> What is needed: Can you copy the records word for word, beginning at the line that contains "440x286 pixels. How" and stopping at the end of the records?

== Extracted information ==

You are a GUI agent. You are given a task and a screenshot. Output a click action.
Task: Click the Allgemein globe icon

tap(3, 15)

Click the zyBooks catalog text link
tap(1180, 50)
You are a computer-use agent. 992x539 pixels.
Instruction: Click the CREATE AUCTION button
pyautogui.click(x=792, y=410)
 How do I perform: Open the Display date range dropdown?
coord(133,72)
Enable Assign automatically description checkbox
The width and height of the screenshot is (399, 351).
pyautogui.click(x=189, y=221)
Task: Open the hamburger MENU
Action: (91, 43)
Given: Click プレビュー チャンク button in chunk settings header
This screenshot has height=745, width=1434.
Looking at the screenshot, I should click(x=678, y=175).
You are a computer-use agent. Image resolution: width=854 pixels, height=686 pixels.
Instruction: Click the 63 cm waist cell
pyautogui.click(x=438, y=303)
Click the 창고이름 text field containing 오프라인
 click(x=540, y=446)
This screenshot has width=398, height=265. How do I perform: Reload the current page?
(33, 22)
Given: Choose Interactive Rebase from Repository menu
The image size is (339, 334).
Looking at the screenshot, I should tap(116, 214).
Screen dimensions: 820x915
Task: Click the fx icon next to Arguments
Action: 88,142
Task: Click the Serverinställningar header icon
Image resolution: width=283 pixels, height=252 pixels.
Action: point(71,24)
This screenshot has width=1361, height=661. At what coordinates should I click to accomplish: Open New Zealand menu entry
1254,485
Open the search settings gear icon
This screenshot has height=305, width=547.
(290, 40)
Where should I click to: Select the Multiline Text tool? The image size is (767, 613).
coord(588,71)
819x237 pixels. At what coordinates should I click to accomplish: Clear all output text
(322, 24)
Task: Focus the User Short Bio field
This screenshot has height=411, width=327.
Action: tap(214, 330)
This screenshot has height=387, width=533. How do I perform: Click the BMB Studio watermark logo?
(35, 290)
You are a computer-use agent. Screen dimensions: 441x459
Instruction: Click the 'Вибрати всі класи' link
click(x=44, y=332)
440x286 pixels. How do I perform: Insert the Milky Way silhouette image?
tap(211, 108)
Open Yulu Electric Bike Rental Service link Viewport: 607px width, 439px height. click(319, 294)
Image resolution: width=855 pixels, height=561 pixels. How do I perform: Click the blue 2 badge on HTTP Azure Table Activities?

===

> Exercise answer:
440x286 pixels. How do I perform: Insert the Milky Way silhouette image?
tap(211, 108)
Open Yulu Electric Bike Rental Service link Viewport: 607px width, 439px height. click(319, 294)
Image resolution: width=855 pixels, height=561 pixels. How do I perform: Click the blue 2 badge on HTTP Azure Table Activities?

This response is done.